Teacher, educator, community activist
(1892-1963)
Under her direction, the founding Branch No. 1 in Toronto focused its work on charity, culture and education. Inspired by her vision and passion for charitable work, new branches were opened in London, Edmonton, Winnipeg and Ottawa. By 2008, the organization has grown into twenty branches. Dobrucka also created the Jadwiga Dobrucki Youth Fund to support talented youth.
Born in Warsaw and educated in Lodz, then in the Russian-occupied part of Poland, Jadwiga Dobrucka became a teacher in a private girls’ school. Wanting to help poor children, she moved to a public school in the slum district of Baluty. During the First World War, she taught Polish in Moscow, became the Chair of the Union of Polish Teachers and editor of the newspaper The Teacher’s Voice. In 1918, in the midst of the Russian Civil War, she organized the exodus to Poland of a Polish kindergarten and over a thousand teachers and their families. On returning from Russia, she sat on the governing bodies of the Union of Secondary School Teachers.
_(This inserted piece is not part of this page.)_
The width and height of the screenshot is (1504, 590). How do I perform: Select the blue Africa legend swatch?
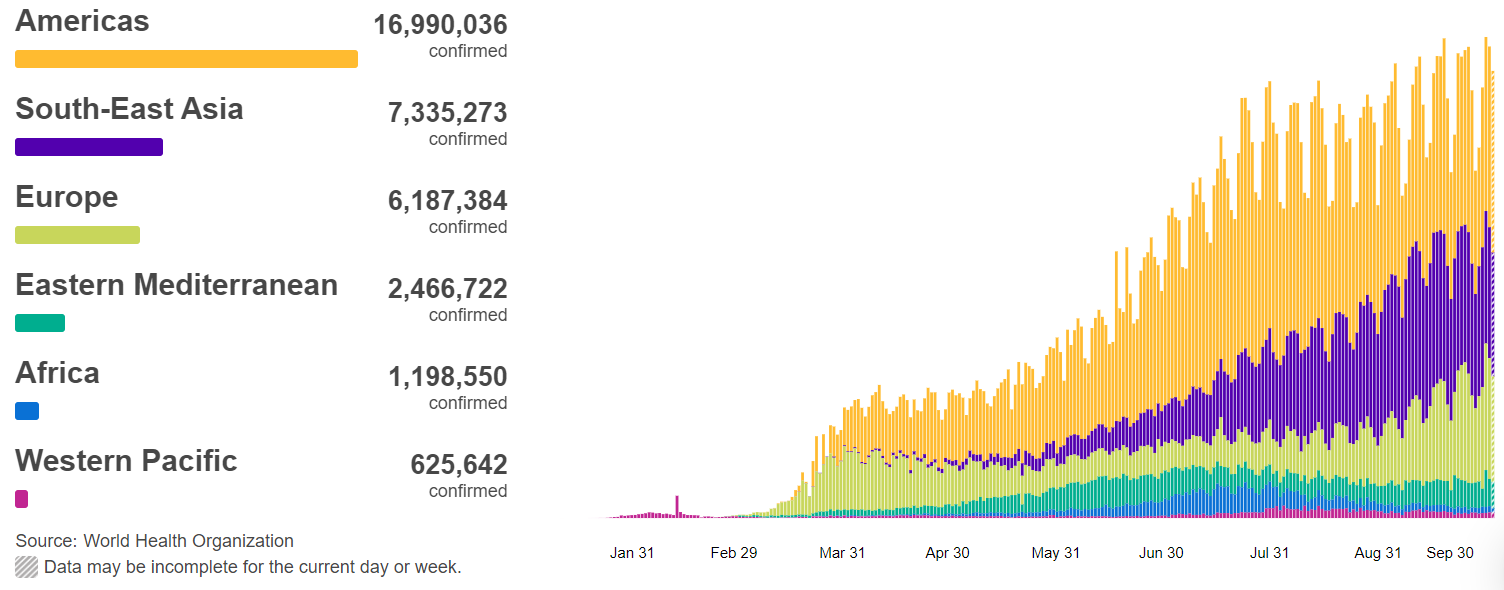[x=27, y=411]
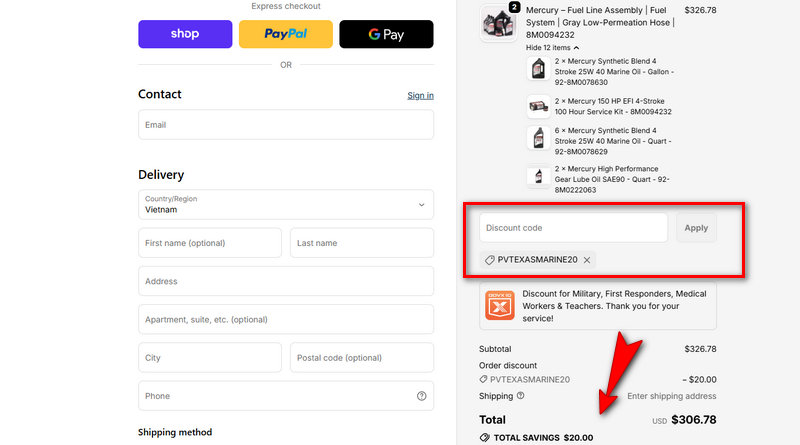800x445 pixels.
Task: Focus the City field
Action: pyautogui.click(x=210, y=358)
She taught at the Władysław Giżycki high school, relocated from Moscow to Warsaw in 1918, organizing the school’s self-government structures and extracurricular activities. During the Second World War, under German occupation, she ran an underground high school. In 1946, she traveled to London as a delegate for the Women’s League and met with her son, who graduated with M.D. from the University of Edinburgh.
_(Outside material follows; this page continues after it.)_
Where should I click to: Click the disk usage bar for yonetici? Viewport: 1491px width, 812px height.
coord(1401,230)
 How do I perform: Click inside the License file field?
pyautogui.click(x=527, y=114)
After immigrating to Canada in 1954, she mobilized immigrant women who fought in the Polish Underground to keep the Polish spirit alive in Canada. She inspired them to help each other and to help other women and children in Canada and in Poland. Her vision being so strong and clear, it survived so many years. Her views on the need to preserve one’s language and culture were recognized by Canadian organizations: the Local Council of Women and Catholic Immigration Council of Canada. Being a modest hardworking woman, she did not receive any official awards. The more so, she deserves to be recognized now as the Founder of the Polish Canadian Women’s Federation.